In Queens the scars were not drawn in the ground but across people’s faces. They were etched in the firehouses from which dozens of rescuers rushed before dying heroes, and in the hearts of families enduring the absence of loved ones.

They are the scars of emptiness, the scars of loss.

Although such wounds are the kind that never heal, they have also inspired an uninhibited flow of selflessness and sacrifice from all corners of the borough. On Sept. 11, Queens extended its hand across the East River, sending cabs to shuttle rescuers and medics to bandage wounds.

The effort extended well beyond the first days and weeks after the attack. Children drew pictures that exposed the raw effort of struggling to comprehend the incomprehensible, while volunteers of all ages donated sweat, blood, dollars and time.

Twelve months later, the year that has been defined by the numbers 9-1-1 will draw to an end when the calendar revisits them Wednesday.

On Sept. 11, 2002 the borough will pause alongside the city and the world to reflect back on the attack that destroyed twin icons of prosperity and freedom, along with four airliners and a wing of the five-sided seat of American defense. More than 3,000 are believed to have died that day.

Queens has changed in a year. People have grieved, but they have also grown.

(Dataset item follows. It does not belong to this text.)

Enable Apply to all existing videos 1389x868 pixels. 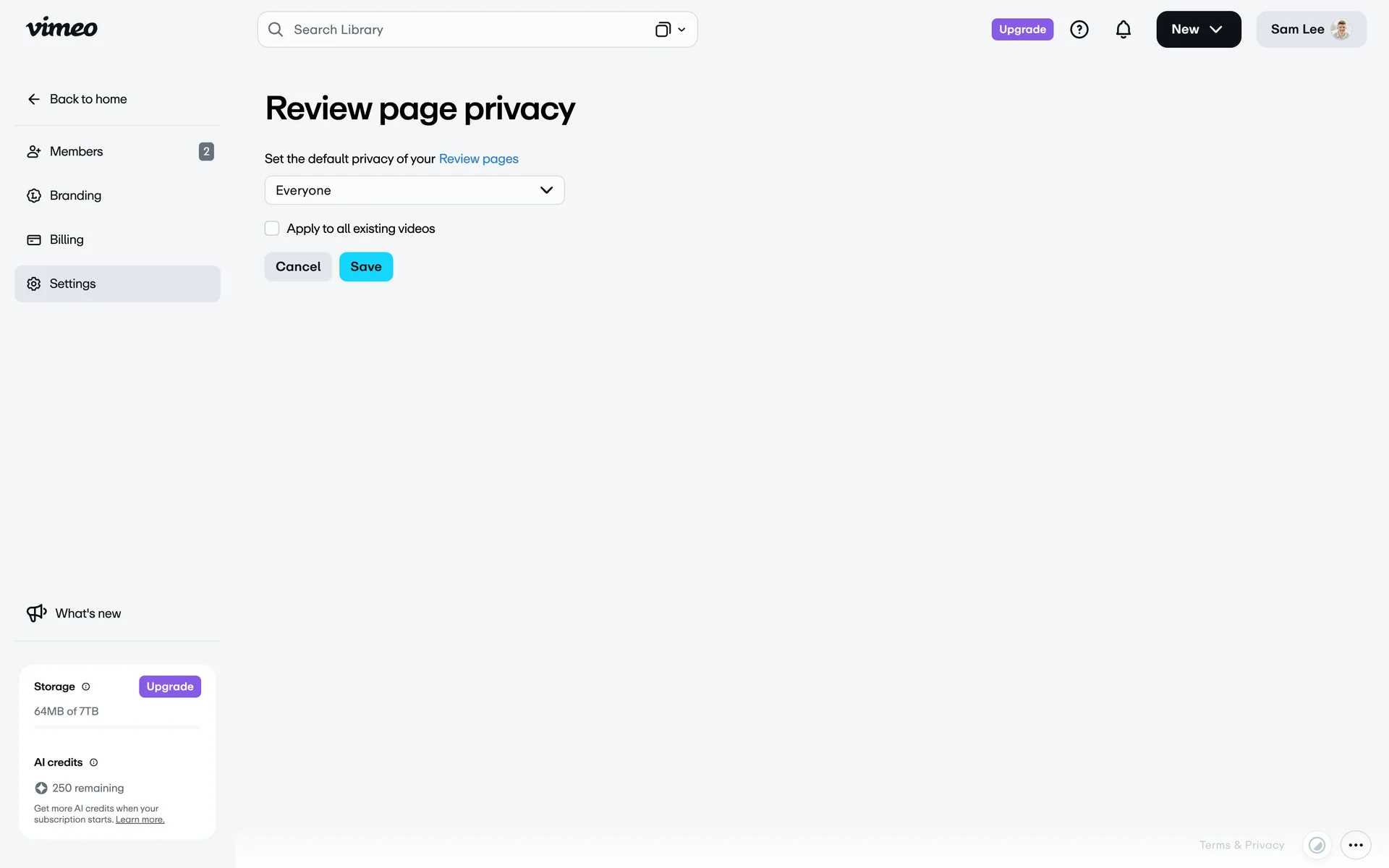click(272, 229)
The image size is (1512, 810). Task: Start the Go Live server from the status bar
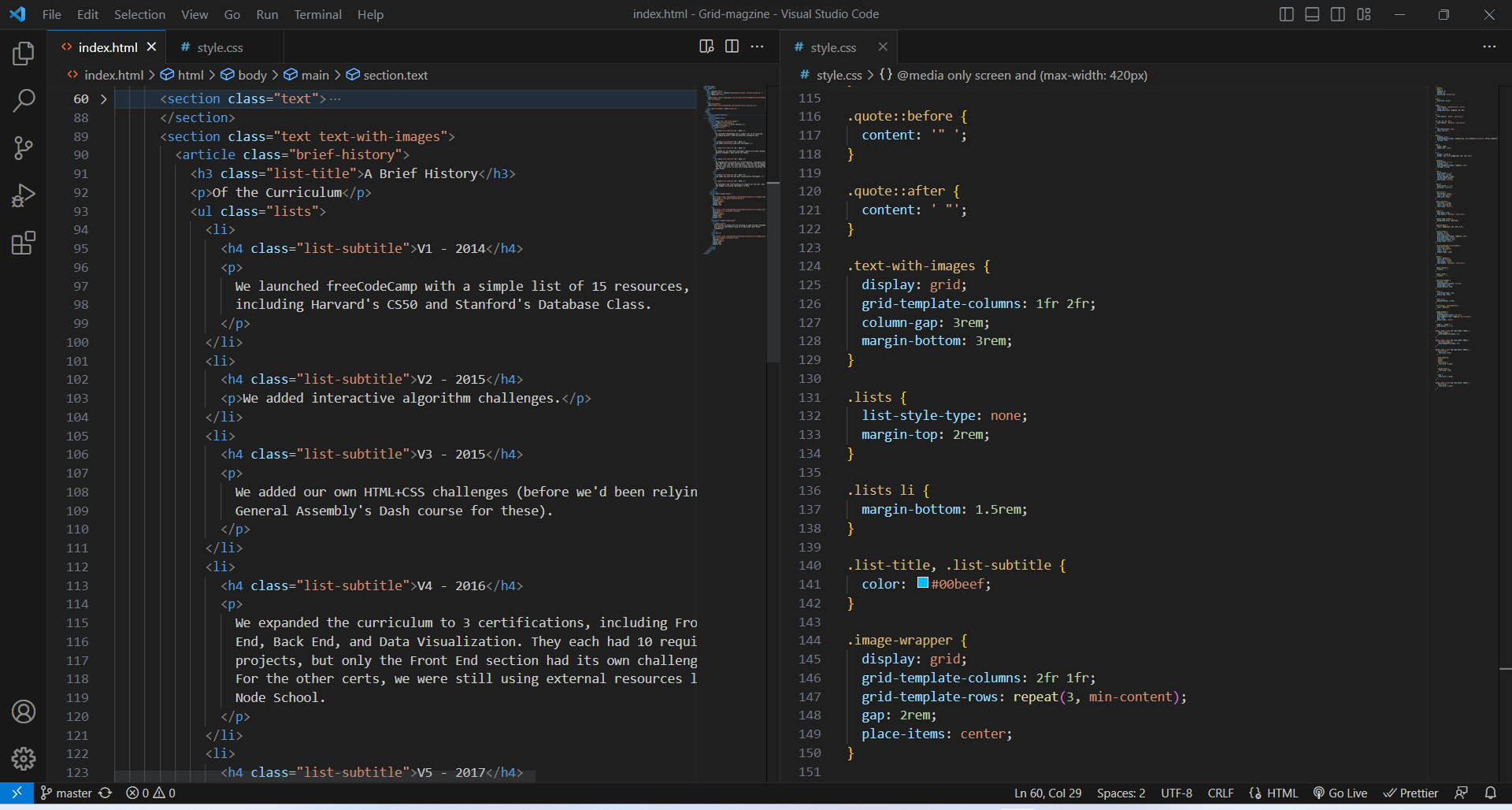tap(1340, 793)
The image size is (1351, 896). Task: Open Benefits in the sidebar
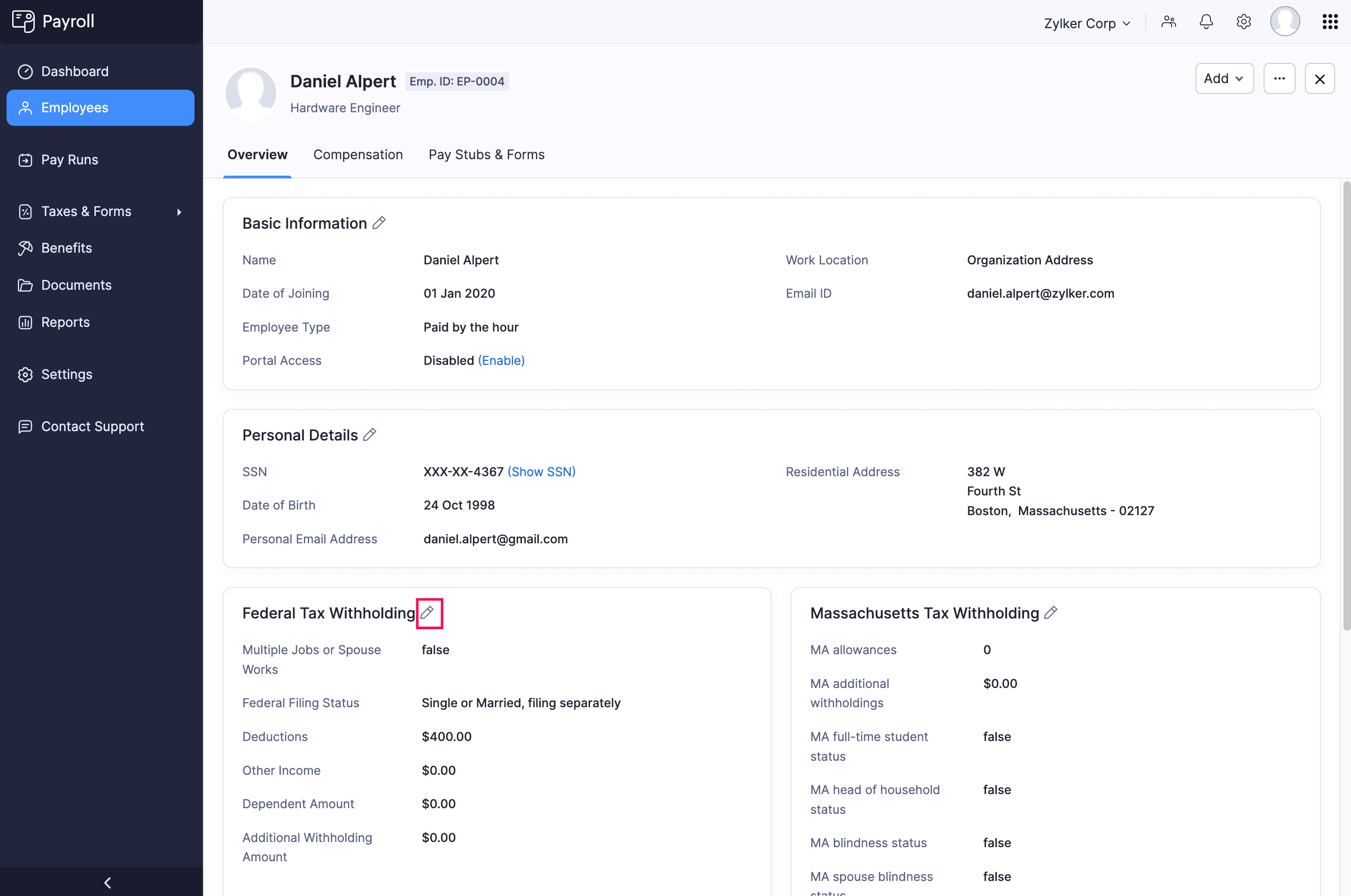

What they see now through their drying tears depends on whom you ask.

“It’s kind of a pall on the county because we lost a lot of people,” said Claire Shulman, the borough president at the time of the attacks. “That takes some getting used to.”

It has been a year in which people drew on reserves of strength they never knew they had, while bracing themselves against an uncertain future marred by vague terror threats and a war with no foreseeable conclusion.

They have attended countless memorials for rescuers as well as people who were earning a living as bankers and waiters, receptionists and custodians.

The airports, reeling from the use of planes as missiles, face mounting layoffs and a continually revised system of security.

Immigrants, the lifeblood of the county known as the country’s most diverse, have faced xenophobia and misdirected prejudice.

Yet the planes keep flying, and the immigrants stay loyal to their adopted homeland. Sons enlist as firefighters when their hero fathers retire.

While wounds may never heal, the spirit endures unconquered.